Accountable Care Organizations

Salient Healthcare’s ACO solution is purpose-built to help ACOs achieve shared savings and distribute them fairly. We do this by providing total visibility of critical metrics down to the TIN, NPI, beneficiary, and claim level.

Control Risk

Maintaining or appropriately increasing risk scores that accurately reflect the attributed population’s acuity of illness is a critical component in understanding appropriate spend and utilization across the population. CMS utilizes risk scores for benchmarking purposes.

  • Identify missed coding opportunities and develop strategies for follow up.
  • Identify beneficiaries with rising risk scores who may be appropriate for a (chronic care management) CCM program.
  • Measure impact of interventions/follow up efforts.
  • Determine which intervention strategy is appropriate for each TIN.

Manage Quality of Care

Completion of ACO quality metrics is an established CMS requirement in order to benefit from shared savings. Quality metric reporting is completed at the beginning of the next performance year and is a reflection of compliance of the prior year. It is important for the ACO to understand how they are performing on each individual metric to ensure a high compliance rate by the end of the year.

  • Create actionable, customized lists to share with TIN’s/Providers.
  • Identify beneficiaries by TIN that have not been seen for selected procedures.
  • Identify newly assigned beneficiaries that need to be seen for AWV.
  • Determine which intervention strategy is appropriate for each TIN.
  • Monitor progress towards quality goals.

Maintain Attribution

To ensure shared savings, an ACO must focus on keeping beneficiaries continuously assigned for those ACOs with retrospective assignment. Low churn rate enables the ACO to have lower variability in continuity of care, and therefore higher predictability of performance. Engaging the assigned population on a regular basis is critical in managing chronic conditions and ensuring quality metric compliance. Lastly, in order for the ACO to grow and thrive, they must understand why beneficiaries are losing attribution.

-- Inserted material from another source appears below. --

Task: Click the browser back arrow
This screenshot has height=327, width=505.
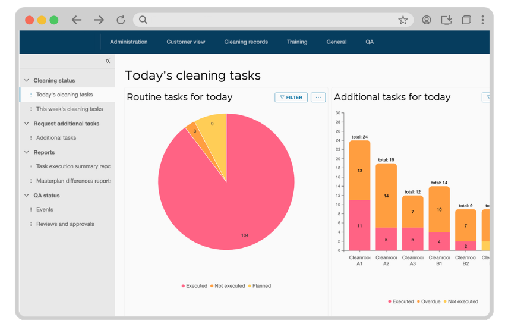Action: coord(77,20)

  • Identify and communicate opportunities for improvement and areas of success.
  • Identify which TINS/NPI’s are contributing to success and which ones need focused attention in certain areas in order to improve performance.
  • Understand relative change in performance over time.
  • Drill into a specific performance area and TIN/NPI to view more detailed data and actionable lists.
  • Develop TIN specific strategies for improvement.
  • Determine the impact of strategies that have been implemented.

Control Utilization

ACOs must appropriately utilize services necessary for their beneficiaries. Overutilization can drive up costs unnecessarily, while underutilization can have the same effect. Primary care physicians and all healthcare facilities traditionally have siloed practices but with the insight into claims and other important clinical information, the user is able to gain insights into how other services are being accessed outside of their facility perimeters.  Analyzing utilization metrics per 1000 as well as the relative change compared to prior performance is how the ACO can move towards utilization goals.

  • Create actionable, customized lists to share with TINs/providers.
  • Identify beneficiaries with high and/or increasing ER utilization.
  • Evaluate patterns of ER utilization by attributed TIN or NPI.
  • Inform strategies to reduce unnecessary ER utilization.
  • Determine which intervention strategy is appropriate for each TIN.
  • Monitor progress/impact of ER utilization.

Reduce Costs

In order to accurately identify opportunities for improvement and deploy effective strategies, it is necessary to conduct root cause analyses and identify which TINs or NPIs are underperforming across the financial KPI. Salient ACO’s Financial Opportunities dashboard to get a detailed view of the beneficiaries and cost categories that are driving spend for the ACO, Attributed TIN’s and Attributed NPI’s. The data are organized in a way that allows your users to investigate numerous pathways and to create customized, actionable lists.

  • Determine what is driving total cost Part A/Part B and Part D.
  • Evaluate TIN and NPI performance across all expenditure components and subcomponents.
  • Identify and rank spend by various facilities and specialties.
  • Evaluate LOS at facilities.
  • Isolate beneficiaries that require in depth analysis.